De acordo com a delegada Vanessa Pitrez, diretora do DHPP (Departamento Estadual de Homicídios e Proteção à Pessoa da Polícia Civil), a redução dos homicídios em junho reflete a intensificação do trabalho integrado entre as forças de segurança da SSP em áreas conflagradas, o que possibilitou ampliar as prisões de suspeitos de assassinato.

“A partir da observância de leve crescimento nos índices nos meses anteriores, a Polícia Civil e a Brigada Militar aumentaram a saturação em áreas afetadas pela guerra do tráfico, que notadamente ocasiona homicídios. Ainda em maio, diante de aumento apresentado já nos primeiros dias daquele mês, foi deflagrada pelo DHPP a Operação Maio Vermelho. Com apoio da BM, logramos êxito em estancar a disputa entre duas organizações criminosas sediadas em Porto Alegre por meio da prisão de autores de homicídios que elas patrocinavam. A partir daí, as ações repressivas se ampliaram em junho, quando, só em Porto Alegre, a Polícia Civil efetuou a prisão de 66 pessoas com envolvimento em assassinatos”, comenta a delegada.

Foi essa intensificação do trabalho integrado das polícias que permitiu zerar os casos de homicídio em alguns dos mais populosos municípios do Estado em junho. Canoas, Pelotas e Gravataí – terceira, quarta e sexta cidades no ranking de habitantes do RS, conforme a estimativa populacional do IBGE (Instituto Brasileiro de Geografia e Estatística) – encerram o sexto mês do ano sem nenhum registro de assassinato. Novo Hamburgo, sétimo município em número de moradores, teve apenas um caso.

A estratégia é desdobramento do plano traçado pelo Programa RS Seguro, que em seu Eixo 1 orienta o combate à criminalidade onde ela mais se faz presente.
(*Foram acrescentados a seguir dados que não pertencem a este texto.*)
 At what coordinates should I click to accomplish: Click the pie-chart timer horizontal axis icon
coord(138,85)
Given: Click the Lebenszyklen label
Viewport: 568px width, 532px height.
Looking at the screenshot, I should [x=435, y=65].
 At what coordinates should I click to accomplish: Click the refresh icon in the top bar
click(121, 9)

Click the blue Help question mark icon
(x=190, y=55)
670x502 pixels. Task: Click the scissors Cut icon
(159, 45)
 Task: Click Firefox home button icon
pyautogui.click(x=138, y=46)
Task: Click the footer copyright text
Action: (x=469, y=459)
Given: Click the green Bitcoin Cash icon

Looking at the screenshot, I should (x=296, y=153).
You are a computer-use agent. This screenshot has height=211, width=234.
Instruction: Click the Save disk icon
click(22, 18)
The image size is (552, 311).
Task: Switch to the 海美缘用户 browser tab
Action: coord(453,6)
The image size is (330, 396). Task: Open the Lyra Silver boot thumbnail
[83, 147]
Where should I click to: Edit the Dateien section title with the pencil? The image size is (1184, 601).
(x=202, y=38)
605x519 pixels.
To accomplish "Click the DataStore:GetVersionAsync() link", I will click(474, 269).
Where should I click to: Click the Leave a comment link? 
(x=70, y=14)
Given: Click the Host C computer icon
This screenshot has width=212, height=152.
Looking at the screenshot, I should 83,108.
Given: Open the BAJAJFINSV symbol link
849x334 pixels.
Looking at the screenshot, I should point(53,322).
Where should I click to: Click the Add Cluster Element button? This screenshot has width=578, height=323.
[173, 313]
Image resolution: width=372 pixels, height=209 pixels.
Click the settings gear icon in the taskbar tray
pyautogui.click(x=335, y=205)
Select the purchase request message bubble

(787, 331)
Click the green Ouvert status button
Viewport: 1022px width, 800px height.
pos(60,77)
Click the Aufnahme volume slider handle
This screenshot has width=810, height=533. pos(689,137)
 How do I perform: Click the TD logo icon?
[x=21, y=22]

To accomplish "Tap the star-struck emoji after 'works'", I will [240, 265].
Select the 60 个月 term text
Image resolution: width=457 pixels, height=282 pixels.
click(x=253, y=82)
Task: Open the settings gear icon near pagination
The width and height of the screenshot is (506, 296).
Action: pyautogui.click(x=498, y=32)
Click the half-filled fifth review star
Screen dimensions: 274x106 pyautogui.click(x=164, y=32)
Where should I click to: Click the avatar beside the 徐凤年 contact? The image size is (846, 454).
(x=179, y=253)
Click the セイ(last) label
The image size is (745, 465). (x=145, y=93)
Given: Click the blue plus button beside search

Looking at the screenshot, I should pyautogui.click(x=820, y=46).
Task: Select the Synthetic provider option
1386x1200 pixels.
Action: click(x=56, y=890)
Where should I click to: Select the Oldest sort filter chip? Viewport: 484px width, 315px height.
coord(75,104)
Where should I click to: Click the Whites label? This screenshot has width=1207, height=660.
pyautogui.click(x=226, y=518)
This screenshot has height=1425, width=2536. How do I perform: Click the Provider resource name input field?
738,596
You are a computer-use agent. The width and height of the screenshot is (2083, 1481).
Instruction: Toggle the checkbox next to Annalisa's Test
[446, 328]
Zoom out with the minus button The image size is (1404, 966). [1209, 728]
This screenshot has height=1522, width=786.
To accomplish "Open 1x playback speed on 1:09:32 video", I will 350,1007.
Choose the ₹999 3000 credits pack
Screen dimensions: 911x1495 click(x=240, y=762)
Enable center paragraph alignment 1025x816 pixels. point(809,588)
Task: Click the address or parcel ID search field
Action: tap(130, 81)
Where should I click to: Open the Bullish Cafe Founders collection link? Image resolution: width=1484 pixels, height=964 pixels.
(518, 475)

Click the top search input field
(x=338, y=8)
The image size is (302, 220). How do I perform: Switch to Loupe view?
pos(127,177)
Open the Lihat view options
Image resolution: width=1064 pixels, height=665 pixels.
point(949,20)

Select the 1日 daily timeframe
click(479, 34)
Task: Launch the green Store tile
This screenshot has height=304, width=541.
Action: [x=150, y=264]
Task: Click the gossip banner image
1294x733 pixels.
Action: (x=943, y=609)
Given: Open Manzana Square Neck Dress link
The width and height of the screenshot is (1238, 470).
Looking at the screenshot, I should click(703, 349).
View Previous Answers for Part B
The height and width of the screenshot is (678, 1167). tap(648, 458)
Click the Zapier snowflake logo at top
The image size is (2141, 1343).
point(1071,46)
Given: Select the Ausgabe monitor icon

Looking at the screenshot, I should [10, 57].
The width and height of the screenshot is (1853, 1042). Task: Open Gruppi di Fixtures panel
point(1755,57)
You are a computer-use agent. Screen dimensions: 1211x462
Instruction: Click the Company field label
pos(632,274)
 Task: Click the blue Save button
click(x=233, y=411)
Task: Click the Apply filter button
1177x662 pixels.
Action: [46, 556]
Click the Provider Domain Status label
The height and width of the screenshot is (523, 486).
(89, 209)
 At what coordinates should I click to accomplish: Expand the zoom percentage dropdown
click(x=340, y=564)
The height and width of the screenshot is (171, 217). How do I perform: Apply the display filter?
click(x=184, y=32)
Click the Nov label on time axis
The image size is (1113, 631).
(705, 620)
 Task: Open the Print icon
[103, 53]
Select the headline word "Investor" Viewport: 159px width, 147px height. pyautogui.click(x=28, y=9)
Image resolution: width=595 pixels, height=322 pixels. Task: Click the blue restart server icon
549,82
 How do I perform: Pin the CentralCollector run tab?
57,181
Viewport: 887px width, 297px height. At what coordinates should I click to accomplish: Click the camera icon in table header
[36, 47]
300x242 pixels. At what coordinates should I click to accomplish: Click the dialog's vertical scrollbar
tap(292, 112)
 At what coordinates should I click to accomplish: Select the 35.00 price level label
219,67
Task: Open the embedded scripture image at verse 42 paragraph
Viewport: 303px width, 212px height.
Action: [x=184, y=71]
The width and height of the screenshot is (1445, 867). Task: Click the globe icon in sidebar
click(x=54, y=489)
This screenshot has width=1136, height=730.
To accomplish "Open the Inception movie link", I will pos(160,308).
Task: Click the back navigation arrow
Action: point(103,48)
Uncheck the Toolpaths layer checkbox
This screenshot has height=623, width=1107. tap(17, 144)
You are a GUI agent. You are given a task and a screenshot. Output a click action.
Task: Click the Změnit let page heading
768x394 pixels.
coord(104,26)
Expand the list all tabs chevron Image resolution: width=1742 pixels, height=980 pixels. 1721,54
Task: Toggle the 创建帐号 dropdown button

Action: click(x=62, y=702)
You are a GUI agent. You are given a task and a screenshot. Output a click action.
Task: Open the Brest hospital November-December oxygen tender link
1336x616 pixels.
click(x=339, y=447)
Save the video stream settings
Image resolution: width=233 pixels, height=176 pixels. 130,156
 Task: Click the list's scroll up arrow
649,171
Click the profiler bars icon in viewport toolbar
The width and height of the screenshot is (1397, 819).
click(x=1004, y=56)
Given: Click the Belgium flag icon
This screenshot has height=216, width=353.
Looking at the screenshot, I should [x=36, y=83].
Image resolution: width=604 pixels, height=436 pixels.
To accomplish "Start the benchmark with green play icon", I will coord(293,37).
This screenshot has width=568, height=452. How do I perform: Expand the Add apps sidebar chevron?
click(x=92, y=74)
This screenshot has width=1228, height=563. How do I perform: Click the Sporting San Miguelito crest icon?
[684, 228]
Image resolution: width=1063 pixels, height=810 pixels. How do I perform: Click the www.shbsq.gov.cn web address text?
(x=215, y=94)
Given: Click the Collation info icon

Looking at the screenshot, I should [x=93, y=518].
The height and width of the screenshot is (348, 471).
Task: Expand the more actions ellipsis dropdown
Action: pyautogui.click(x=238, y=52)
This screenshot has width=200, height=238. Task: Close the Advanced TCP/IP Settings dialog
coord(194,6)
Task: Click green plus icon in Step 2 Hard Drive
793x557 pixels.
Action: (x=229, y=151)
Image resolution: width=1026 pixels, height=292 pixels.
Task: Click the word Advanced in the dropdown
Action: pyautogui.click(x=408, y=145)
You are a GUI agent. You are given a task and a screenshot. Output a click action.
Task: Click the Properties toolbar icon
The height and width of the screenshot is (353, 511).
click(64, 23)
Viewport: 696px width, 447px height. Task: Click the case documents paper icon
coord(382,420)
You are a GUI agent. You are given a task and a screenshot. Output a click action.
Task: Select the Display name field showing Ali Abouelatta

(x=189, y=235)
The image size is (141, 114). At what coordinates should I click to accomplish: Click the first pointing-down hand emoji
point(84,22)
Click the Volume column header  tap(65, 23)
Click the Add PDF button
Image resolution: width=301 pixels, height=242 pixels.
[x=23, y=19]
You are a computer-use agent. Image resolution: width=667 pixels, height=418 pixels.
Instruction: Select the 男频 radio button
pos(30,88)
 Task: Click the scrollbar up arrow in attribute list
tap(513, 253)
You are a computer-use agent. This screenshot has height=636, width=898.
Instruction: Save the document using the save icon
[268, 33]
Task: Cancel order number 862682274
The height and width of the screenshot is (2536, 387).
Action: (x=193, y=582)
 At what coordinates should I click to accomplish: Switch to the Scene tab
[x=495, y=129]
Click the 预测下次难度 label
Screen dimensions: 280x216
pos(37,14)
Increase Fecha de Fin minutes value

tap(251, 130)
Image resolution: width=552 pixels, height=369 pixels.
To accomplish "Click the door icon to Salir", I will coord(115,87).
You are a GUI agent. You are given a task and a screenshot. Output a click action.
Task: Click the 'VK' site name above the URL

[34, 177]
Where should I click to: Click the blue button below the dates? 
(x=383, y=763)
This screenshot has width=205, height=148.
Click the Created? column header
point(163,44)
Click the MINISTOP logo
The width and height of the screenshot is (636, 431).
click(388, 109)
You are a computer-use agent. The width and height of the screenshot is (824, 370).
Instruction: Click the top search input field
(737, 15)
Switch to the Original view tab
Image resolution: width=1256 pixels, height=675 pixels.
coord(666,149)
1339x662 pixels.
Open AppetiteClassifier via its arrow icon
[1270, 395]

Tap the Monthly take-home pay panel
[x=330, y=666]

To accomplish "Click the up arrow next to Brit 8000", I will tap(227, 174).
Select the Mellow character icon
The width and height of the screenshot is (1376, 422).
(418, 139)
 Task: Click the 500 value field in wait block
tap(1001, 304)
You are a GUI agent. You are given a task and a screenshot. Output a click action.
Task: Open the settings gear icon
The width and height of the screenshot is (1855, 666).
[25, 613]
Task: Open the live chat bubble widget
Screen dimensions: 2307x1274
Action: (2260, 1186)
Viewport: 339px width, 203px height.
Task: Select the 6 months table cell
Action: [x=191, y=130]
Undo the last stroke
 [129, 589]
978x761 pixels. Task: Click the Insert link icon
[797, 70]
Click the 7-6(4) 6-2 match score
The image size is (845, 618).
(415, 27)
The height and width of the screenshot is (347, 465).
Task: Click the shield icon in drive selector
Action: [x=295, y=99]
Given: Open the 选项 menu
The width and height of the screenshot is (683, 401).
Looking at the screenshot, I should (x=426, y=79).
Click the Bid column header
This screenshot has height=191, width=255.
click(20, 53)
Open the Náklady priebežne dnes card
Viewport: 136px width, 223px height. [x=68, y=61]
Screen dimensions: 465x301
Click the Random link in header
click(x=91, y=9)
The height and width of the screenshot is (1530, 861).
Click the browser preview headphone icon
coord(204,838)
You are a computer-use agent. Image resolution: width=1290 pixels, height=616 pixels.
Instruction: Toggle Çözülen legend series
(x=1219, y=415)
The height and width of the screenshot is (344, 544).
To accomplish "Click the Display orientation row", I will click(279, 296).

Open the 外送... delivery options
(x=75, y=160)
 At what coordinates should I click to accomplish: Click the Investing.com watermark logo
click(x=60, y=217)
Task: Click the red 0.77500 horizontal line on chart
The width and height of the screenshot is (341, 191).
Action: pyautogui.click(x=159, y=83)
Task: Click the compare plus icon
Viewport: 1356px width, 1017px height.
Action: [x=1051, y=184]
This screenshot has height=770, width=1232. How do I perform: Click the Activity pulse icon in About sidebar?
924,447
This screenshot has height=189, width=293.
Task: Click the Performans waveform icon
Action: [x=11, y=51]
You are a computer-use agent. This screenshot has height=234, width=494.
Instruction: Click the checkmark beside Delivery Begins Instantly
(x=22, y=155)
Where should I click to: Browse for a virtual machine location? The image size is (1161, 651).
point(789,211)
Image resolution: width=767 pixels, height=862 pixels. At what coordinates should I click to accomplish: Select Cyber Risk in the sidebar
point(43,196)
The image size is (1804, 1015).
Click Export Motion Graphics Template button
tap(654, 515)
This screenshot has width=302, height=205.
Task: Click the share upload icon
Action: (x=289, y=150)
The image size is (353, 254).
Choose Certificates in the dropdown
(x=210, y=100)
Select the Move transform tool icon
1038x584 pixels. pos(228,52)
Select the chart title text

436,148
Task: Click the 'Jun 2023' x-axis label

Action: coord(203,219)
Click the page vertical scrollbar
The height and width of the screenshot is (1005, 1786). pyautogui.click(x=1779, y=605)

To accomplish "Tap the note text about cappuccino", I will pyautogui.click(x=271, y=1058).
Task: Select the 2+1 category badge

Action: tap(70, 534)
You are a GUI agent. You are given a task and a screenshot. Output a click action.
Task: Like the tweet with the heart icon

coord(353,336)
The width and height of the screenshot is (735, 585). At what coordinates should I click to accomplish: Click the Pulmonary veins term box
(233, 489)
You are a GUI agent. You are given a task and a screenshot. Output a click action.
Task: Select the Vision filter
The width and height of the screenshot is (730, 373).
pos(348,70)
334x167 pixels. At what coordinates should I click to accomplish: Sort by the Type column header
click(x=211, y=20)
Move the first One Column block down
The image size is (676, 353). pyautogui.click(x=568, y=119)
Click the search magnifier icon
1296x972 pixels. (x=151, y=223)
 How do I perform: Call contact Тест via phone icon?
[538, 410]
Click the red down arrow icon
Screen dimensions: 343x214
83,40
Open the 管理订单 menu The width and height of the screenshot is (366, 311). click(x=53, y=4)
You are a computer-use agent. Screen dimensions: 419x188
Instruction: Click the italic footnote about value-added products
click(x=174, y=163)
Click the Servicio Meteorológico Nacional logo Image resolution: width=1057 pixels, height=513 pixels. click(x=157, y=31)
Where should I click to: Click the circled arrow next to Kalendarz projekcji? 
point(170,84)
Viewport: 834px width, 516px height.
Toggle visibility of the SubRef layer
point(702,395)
Os indicadores comprovam que o trabalho de inteligência, integração e investimento qualificado nos 18 municípios até então priorizados puxaram as reduções no quadro geral.

A Capital, que integra o grupo, foi a cidade com maior queda absoluta nos homicídios na comparação dos primeiros semestres de 2019 e 2020, com 26 mortes a menos. O número de vítimas caiu de 175 para 149 (-14,9%), o menor total para o período desde 2010.

Latrocínios têm queda de 12,8% no semestre

Além de menos homicídios, o primeiro semestre de 2020 também representou a redução dos roubos com morte no RS. Na comparação com igual período do ano passado, a queda foi de 12,8% – o número de casos no período caiu de 39 para 34.

É o menor acumulado desde 2009, quando houve 29 latrocínios nos seis primeiros meses. Em junho, houve sete ocorrências, duas a mais (40%) do que no mesmo mês de 2019, mas o total ainda é o segundo mais baixo desde 2012.

Roubo de veículos em junho é o menor da história para o mês

Além das significativas baixas nos crimes contra a vida, o primeiro semestre de 2020, com mais da metade do período já sob a influência da pandemia do novo coronavírus, encerrou com marcas inéditas entre os delitos patrimoniais.

Um dos destaques positivos foi a redução de 19,8% nos roubos de veículos em relação aos primeiros seis meses de 2019, passando de 6.045 ocorrências para 4.850 – 1,1 mil casos a menos.